===== DATA FOR THIS TASK
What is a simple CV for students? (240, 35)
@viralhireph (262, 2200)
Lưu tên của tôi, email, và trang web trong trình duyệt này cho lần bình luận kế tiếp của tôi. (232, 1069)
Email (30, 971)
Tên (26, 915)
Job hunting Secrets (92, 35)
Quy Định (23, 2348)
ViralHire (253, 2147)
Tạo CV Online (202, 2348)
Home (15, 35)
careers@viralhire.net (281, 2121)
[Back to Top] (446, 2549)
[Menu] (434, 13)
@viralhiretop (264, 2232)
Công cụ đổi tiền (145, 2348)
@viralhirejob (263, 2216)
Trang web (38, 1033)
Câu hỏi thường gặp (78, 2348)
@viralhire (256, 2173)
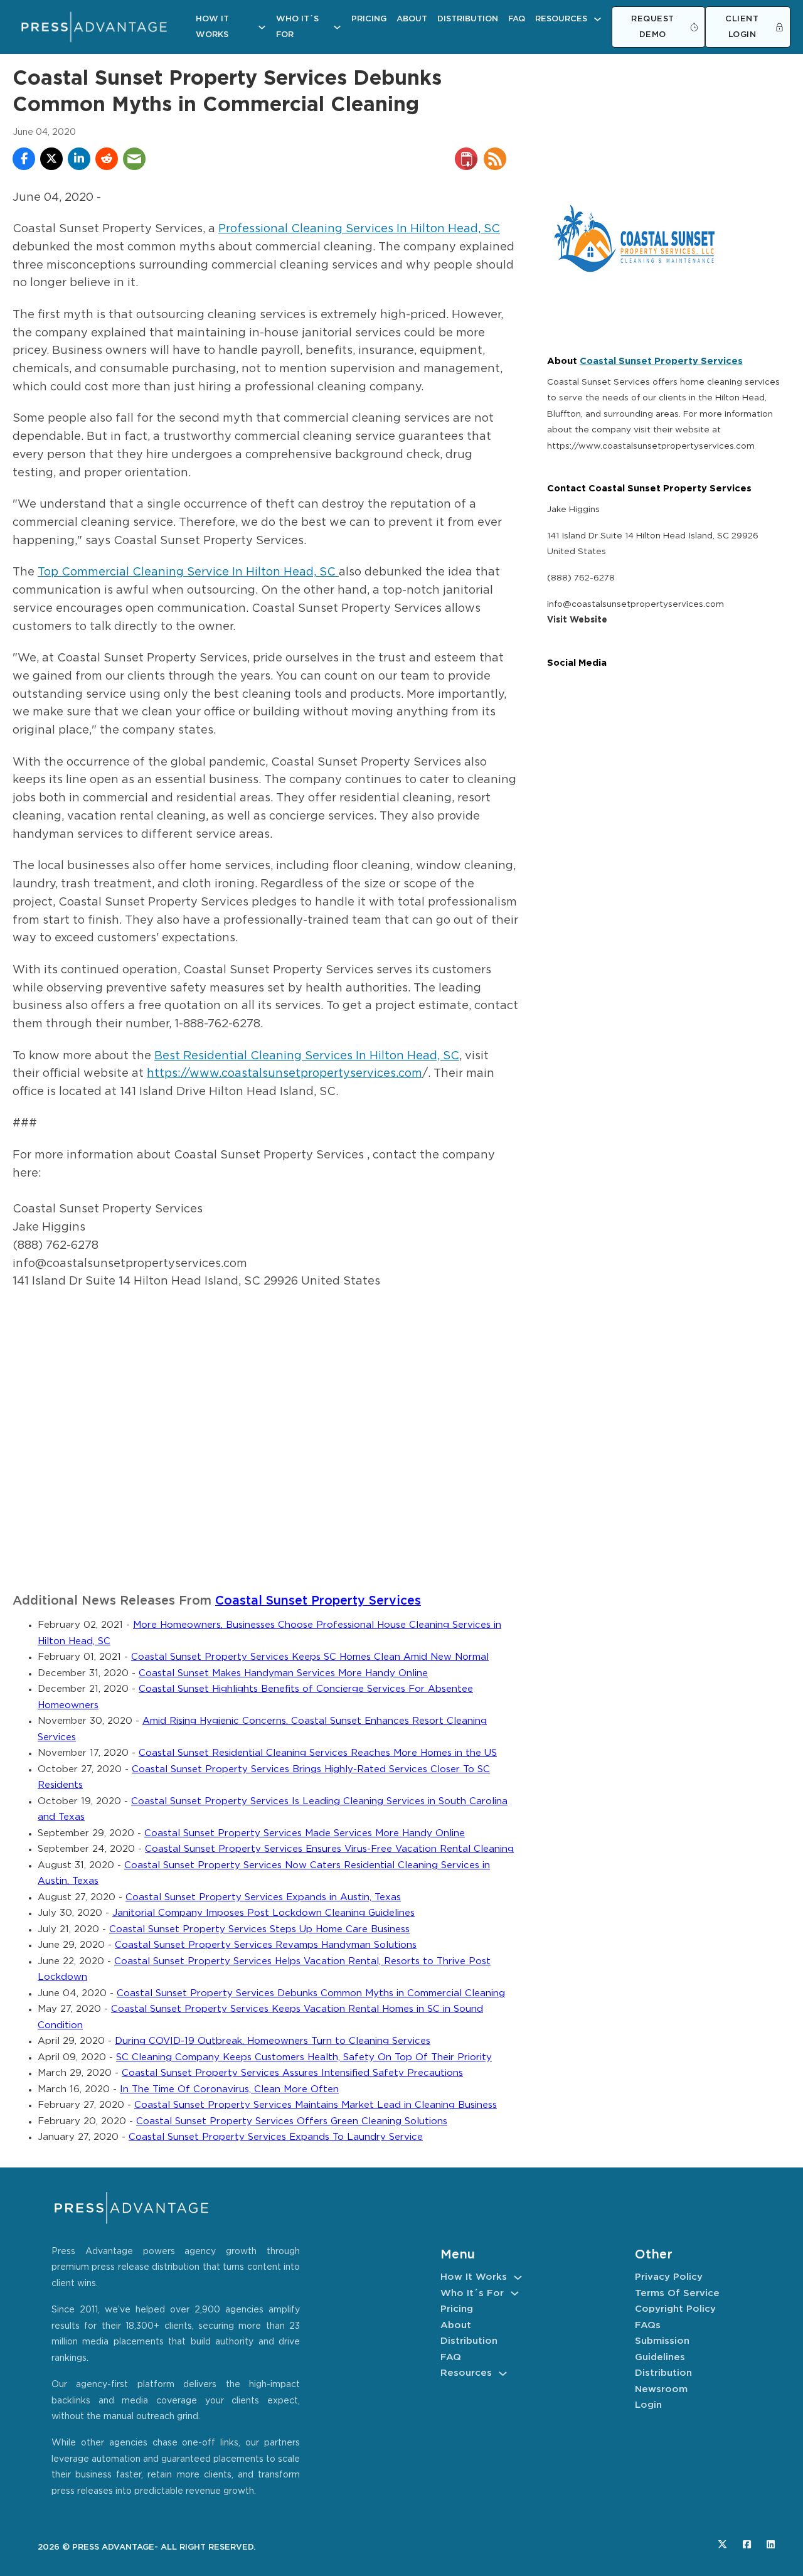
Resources (561, 19)
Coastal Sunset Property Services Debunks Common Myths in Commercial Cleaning (311, 1993)
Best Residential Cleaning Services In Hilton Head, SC (306, 1056)
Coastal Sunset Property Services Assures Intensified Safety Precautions (292, 2073)
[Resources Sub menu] (597, 19)
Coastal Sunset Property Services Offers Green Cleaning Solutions (291, 2121)
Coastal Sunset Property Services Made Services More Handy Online (304, 1833)
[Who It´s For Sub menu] (337, 27)
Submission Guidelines (662, 2349)
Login (648, 2405)
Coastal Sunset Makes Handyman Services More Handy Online (283, 1673)
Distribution (467, 19)
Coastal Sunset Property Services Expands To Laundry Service (276, 2137)
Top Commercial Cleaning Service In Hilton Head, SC (188, 572)
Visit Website (577, 620)
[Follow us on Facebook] (747, 2544)
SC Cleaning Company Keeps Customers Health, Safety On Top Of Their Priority (304, 2057)
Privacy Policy (669, 2277)
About (411, 19)
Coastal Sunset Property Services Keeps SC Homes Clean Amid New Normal (310, 1657)
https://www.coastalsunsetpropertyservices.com (284, 1074)
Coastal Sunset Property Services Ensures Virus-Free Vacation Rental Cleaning (329, 1849)
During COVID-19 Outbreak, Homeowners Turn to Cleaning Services (272, 2041)
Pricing (368, 19)
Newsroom (661, 2389)
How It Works (212, 27)
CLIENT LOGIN (741, 27)
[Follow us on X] (722, 2544)
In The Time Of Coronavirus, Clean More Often (229, 2089)
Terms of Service (677, 2293)
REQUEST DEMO (652, 27)
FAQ (516, 19)
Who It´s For (297, 27)
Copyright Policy (675, 2309)
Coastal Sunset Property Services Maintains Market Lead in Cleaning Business (315, 2105)
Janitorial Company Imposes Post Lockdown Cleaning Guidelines (263, 1913)
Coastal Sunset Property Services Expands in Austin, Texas (263, 1897)
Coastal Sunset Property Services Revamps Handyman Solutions (266, 1945)
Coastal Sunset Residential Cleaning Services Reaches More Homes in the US (318, 1753)
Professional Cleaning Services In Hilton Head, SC (359, 229)
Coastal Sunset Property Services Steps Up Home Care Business (259, 1929)
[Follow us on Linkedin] (771, 2544)
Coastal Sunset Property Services (318, 1601)
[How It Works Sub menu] (262, 27)
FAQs (648, 2325)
==========
**EXERCISE BRIEF:** Among the entries above, which lines include "Keeps"? List them all.

**COMPLETED EXERCISE:**
SC Cleaning Company Keeps Customers Health, Safety On Top Of Their Priority (304, 2057)
Coastal Sunset Property Services Keeps SC Homes Clean Amid New Normal (310, 1657)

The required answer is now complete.